▶ [EXERCISE DIRECTIONS]
Transcribe all of the listing exactly.

▶ [TASK MATERIAL]

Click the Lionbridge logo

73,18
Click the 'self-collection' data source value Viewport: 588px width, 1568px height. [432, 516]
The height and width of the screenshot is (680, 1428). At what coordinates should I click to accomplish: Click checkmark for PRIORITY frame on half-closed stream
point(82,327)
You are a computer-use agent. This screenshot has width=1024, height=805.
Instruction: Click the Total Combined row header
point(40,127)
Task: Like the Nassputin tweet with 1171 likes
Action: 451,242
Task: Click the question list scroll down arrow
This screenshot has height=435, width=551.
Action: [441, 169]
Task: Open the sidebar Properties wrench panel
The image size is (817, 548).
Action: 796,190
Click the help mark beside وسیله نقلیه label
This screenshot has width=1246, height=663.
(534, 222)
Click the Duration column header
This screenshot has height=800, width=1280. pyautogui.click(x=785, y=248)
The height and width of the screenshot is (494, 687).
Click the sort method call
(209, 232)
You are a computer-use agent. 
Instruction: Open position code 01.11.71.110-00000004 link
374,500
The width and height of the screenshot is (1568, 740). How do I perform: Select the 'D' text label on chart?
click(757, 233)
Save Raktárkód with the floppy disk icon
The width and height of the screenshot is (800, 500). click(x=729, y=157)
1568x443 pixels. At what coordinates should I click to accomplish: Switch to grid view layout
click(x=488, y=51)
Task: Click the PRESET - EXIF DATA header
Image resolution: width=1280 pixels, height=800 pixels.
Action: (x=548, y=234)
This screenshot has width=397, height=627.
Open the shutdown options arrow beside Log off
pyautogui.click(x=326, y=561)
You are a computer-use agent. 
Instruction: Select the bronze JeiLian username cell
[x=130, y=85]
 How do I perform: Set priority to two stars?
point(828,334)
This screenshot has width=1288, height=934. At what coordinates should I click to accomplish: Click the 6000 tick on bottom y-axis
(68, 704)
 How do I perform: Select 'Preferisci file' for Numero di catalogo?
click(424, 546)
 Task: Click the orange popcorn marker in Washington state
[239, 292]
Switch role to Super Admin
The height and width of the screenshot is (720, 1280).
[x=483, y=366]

▶ [ANSWER TO THE EXERCISE]
Click the Lionbridge logo

73,18
Click the 'self-collection' data source value Viewport: 588px width, 1568px height. [432, 516]
The height and width of the screenshot is (680, 1428). At what coordinates should I click to accomplish: Click checkmark for PRIORITY frame on half-closed stream
point(82,327)
You are a computer-use agent. This screenshot has width=1024, height=805.
Instruction: Click the Total Combined row header
point(40,127)
Task: Like the Nassputin tweet with 1171 likes
Action: 451,242
Task: Click the question list scroll down arrow
This screenshot has height=435, width=551.
Action: [441, 169]
Task: Open the sidebar Properties wrench panel
The image size is (817, 548).
Action: 796,190
Click the help mark beside وسیله نقلیه label
This screenshot has width=1246, height=663.
(534, 222)
Click the Duration column header
This screenshot has height=800, width=1280. pyautogui.click(x=785, y=248)
The height and width of the screenshot is (494, 687).
Click the sort method call
(209, 232)
You are a computer-use agent. 
Instruction: Open position code 01.11.71.110-00000004 link
374,500
The width and height of the screenshot is (1568, 740). How do I perform: Select the 'D' text label on chart?
click(757, 233)
Save Raktárkód with the floppy disk icon
The width and height of the screenshot is (800, 500). click(x=729, y=157)
1568x443 pixels. At what coordinates should I click to accomplish: Switch to grid view layout
click(x=488, y=51)
Task: Click the PRESET - EXIF DATA header
Image resolution: width=1280 pixels, height=800 pixels.
Action: (x=548, y=234)
This screenshot has width=397, height=627.
Open the shutdown options arrow beside Log off
pyautogui.click(x=326, y=561)
You are a computer-use agent. 
Instruction: Select the bronze JeiLian username cell
[x=130, y=85]
 How do I perform: Set priority to two stars?
point(828,334)
This screenshot has width=1288, height=934. At what coordinates should I click to accomplish: Click the 6000 tick on bottom y-axis
(68, 704)
 How do I perform: Select 'Preferisci file' for Numero di catalogo?
click(424, 546)
 Task: Click the orange popcorn marker in Washington state
[239, 292]
Switch role to Super Admin
The height and width of the screenshot is (720, 1280).
[x=483, y=366]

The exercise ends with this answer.